EXERCISE AIM: Below this sentence is a listing; return exactly its lines from the one with "Image resolution: width=494, height=2576." to the one with "Aeropuerto (421, 2503)", both kept, and nothing more.

TASK INPUT:
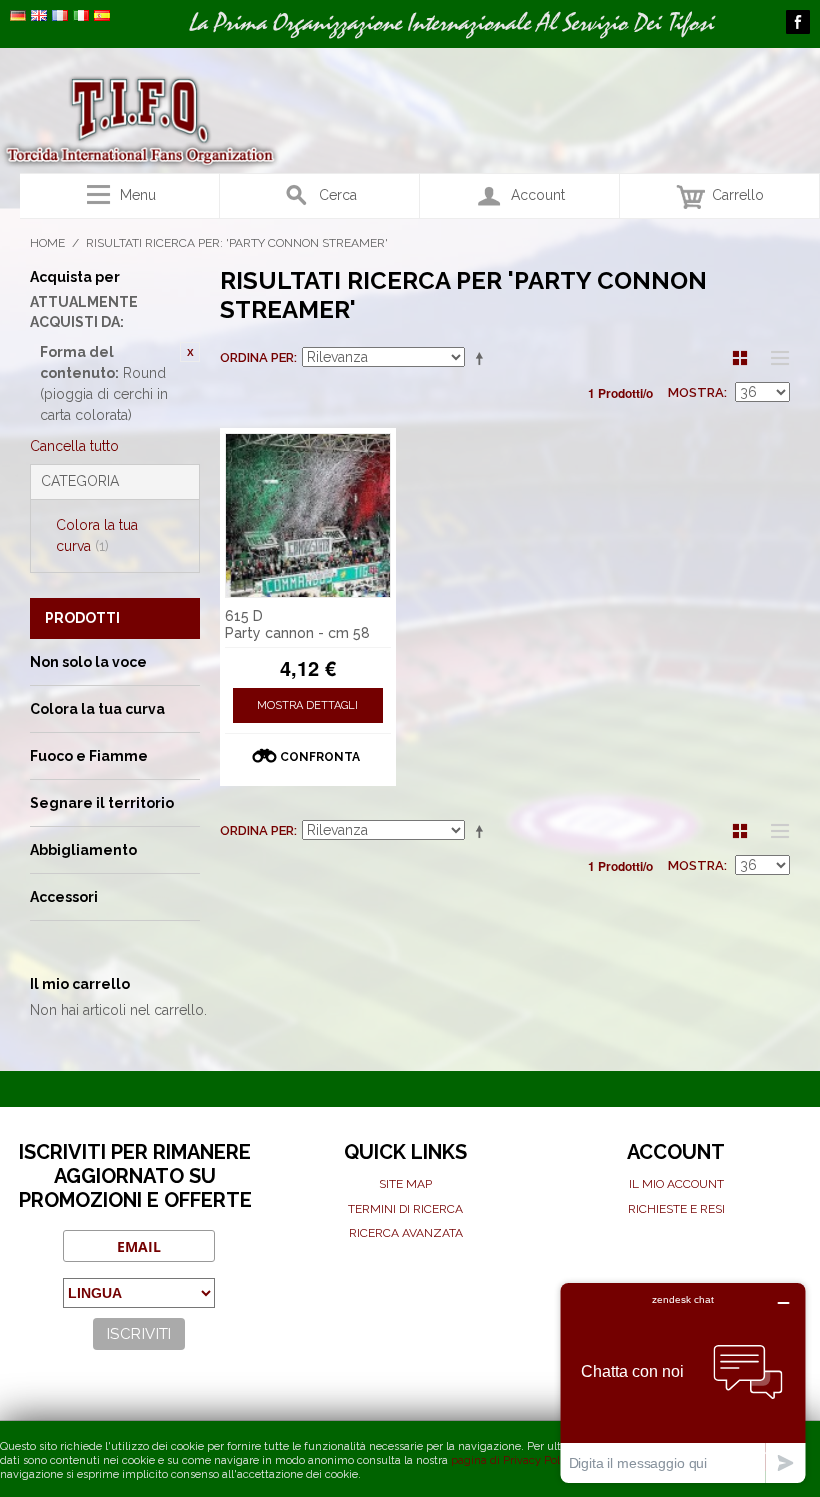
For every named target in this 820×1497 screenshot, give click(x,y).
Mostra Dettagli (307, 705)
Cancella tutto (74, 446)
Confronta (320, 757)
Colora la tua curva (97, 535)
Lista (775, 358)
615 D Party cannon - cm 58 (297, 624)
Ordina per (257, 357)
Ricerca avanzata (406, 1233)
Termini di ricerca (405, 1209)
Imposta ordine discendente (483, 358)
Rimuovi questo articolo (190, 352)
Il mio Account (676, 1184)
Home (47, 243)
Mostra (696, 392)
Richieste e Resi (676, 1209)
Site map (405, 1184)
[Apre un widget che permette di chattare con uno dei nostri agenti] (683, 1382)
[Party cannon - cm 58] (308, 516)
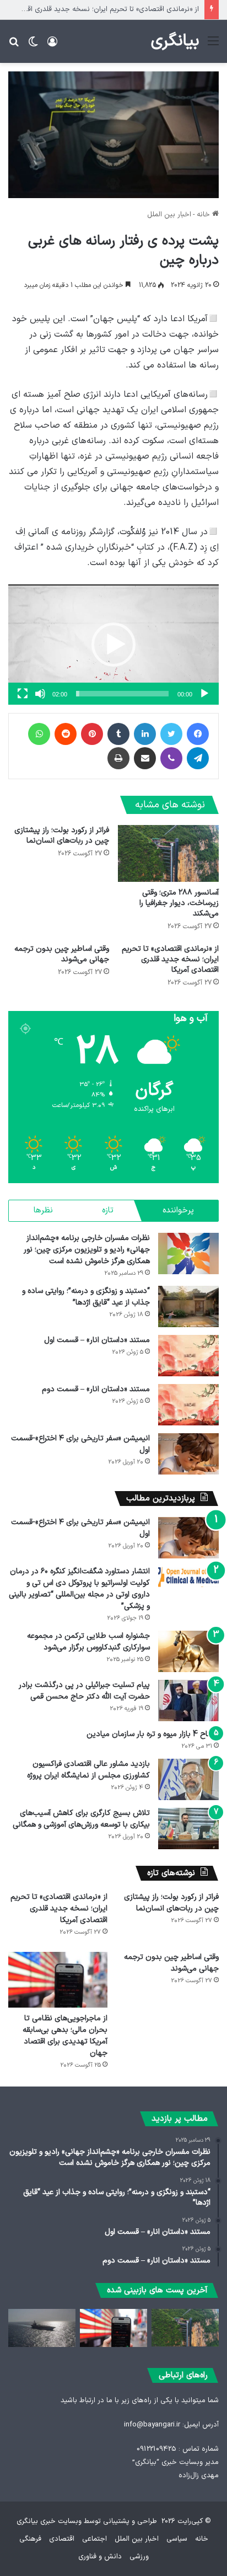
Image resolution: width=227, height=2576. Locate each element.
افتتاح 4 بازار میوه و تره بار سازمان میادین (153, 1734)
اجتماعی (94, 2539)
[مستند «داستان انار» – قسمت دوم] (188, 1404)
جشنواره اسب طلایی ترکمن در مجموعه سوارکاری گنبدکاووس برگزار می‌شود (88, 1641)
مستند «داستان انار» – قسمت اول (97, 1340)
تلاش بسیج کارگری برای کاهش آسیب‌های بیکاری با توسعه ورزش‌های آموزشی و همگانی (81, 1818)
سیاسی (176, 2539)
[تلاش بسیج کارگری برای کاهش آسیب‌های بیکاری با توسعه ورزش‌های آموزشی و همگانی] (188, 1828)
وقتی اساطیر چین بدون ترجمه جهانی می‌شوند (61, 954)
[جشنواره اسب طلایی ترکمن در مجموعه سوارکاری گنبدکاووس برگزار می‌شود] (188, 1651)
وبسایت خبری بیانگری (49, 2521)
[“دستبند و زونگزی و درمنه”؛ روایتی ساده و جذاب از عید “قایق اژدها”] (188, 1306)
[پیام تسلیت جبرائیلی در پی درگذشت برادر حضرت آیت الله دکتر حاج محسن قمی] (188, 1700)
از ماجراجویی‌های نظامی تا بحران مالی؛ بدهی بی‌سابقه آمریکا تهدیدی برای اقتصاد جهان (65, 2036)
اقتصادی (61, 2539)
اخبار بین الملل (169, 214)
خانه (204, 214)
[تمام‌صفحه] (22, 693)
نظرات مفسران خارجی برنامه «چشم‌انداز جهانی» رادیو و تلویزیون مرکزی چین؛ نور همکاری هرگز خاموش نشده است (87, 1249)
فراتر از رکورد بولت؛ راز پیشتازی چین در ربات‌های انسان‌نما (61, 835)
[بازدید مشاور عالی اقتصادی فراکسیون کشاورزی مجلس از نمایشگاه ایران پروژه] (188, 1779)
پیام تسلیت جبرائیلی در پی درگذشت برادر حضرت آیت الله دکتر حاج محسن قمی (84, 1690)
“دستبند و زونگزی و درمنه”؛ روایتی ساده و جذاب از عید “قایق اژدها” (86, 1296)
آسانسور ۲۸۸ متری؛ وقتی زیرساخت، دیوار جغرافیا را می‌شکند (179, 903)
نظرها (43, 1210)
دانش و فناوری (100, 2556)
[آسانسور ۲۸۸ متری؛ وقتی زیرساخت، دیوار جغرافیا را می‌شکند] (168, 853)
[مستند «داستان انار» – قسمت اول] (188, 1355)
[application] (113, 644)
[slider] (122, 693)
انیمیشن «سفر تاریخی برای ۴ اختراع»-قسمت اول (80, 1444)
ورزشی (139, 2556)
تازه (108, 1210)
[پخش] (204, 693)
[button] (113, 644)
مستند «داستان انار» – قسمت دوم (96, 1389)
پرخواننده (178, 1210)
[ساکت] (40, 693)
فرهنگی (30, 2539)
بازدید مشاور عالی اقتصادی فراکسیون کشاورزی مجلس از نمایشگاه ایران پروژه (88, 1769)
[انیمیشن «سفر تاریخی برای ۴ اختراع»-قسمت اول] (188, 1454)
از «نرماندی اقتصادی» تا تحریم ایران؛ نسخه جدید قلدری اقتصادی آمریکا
...
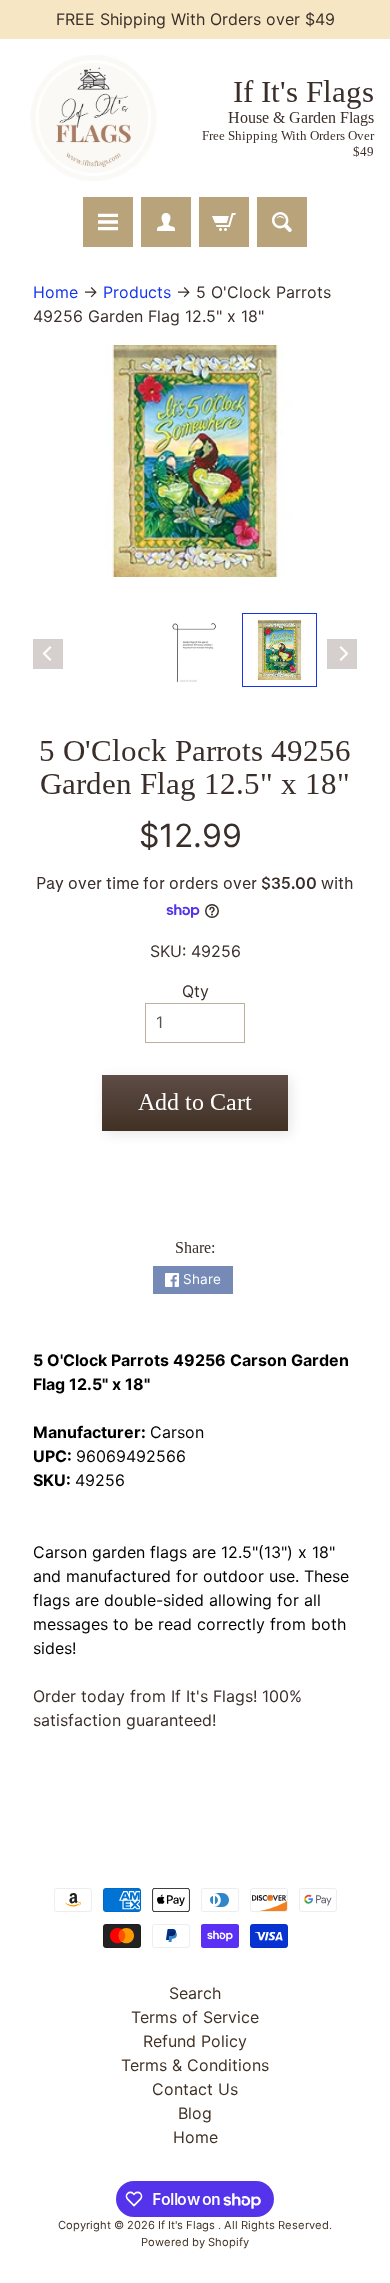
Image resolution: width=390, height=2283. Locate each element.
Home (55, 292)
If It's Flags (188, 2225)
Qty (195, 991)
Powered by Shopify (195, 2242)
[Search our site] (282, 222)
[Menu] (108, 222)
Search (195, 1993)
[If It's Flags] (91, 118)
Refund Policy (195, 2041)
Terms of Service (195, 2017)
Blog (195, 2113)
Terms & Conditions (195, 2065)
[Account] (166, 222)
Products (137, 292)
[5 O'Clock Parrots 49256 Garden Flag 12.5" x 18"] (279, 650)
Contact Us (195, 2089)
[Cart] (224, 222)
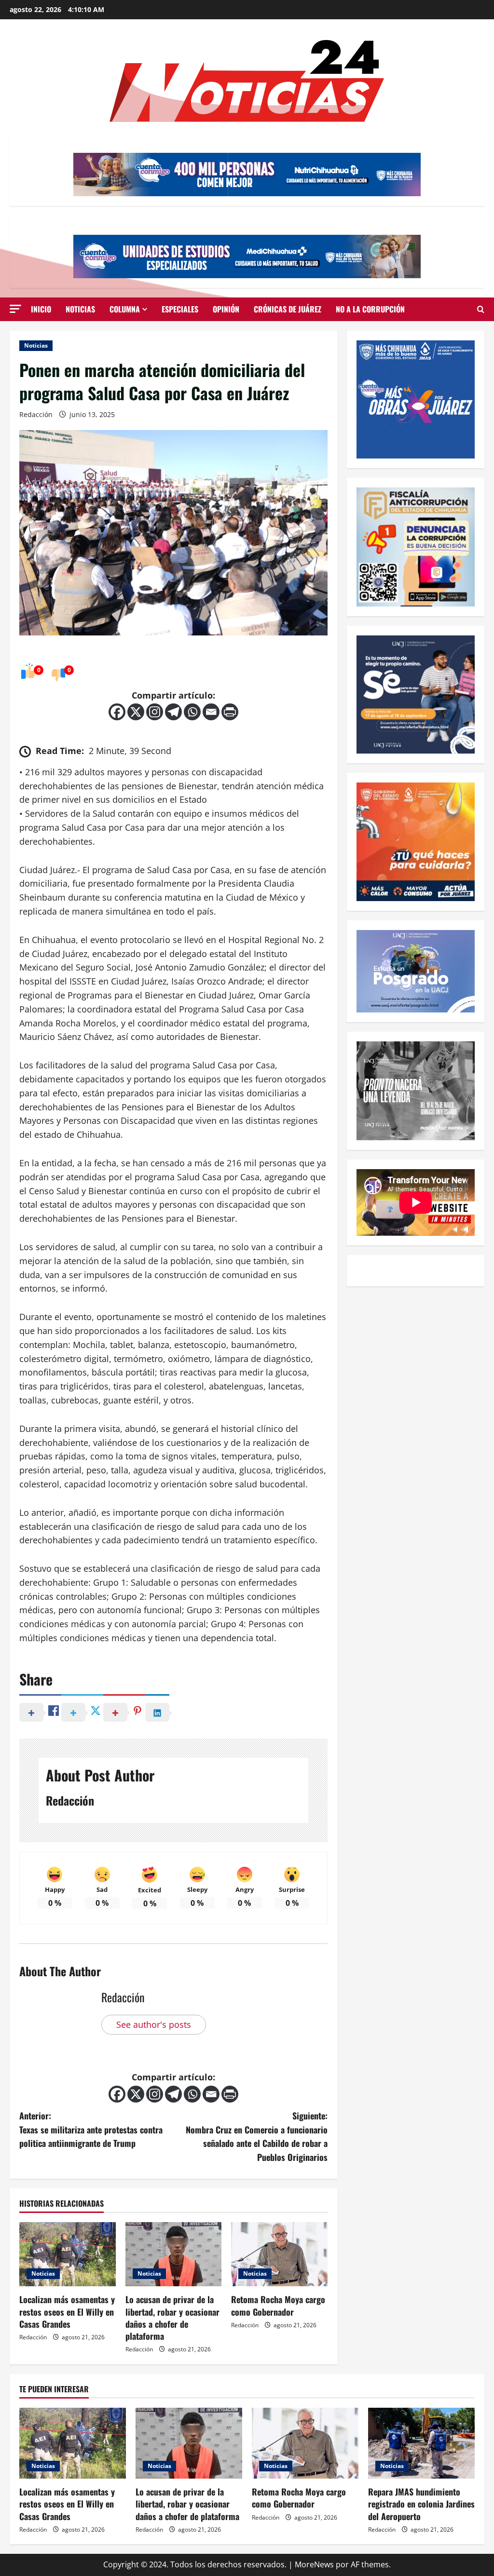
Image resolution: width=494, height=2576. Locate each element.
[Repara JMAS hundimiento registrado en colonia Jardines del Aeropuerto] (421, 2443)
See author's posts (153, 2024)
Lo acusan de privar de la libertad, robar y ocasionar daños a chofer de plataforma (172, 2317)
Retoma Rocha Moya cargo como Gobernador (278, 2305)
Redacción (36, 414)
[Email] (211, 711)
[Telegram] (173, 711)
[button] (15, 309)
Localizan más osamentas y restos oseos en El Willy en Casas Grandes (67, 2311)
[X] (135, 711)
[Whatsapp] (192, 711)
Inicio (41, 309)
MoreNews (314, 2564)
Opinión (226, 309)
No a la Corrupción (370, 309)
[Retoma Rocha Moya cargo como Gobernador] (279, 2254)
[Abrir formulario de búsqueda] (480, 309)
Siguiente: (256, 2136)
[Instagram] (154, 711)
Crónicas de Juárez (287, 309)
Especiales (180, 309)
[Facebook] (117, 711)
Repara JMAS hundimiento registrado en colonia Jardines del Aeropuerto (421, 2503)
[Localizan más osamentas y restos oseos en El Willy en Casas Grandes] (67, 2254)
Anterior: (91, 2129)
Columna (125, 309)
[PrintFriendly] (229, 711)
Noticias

RESPONSE FOR THIS EXERCISE:
Image resolution: width=494, height=2576. Locate each element.
[Repara JMAS hundimiento registrado en colonia Jardines del Aeropuerto] (421, 2443)
See author's posts (153, 2024)
Lo acusan de privar de la libertad, robar y ocasionar daños a chofer de plataforma (172, 2317)
Retoma Rocha Moya cargo como Gobernador (278, 2305)
Redacción (36, 414)
[Email] (211, 711)
[Telegram] (173, 711)
[button] (15, 309)
Localizan más osamentas y restos oseos en El Willy en Casas Grandes (67, 2311)
[X] (135, 711)
[Whatsapp] (192, 711)
Inicio (41, 309)
MoreNews (314, 2564)
Opinión (226, 309)
No a la Corrupción (370, 309)
[Retoma Rocha Moya cargo como Gobernador] (279, 2254)
[Abrir formulario de búsqueda] (480, 309)
Siguiente: (256, 2136)
[Instagram] (154, 711)
Crónicas de Juárez (287, 309)
Especiales (180, 309)
[Facebook] (117, 711)
Repara JMAS hundimiento registrado en colonia Jardines del Aeropuerto (421, 2503)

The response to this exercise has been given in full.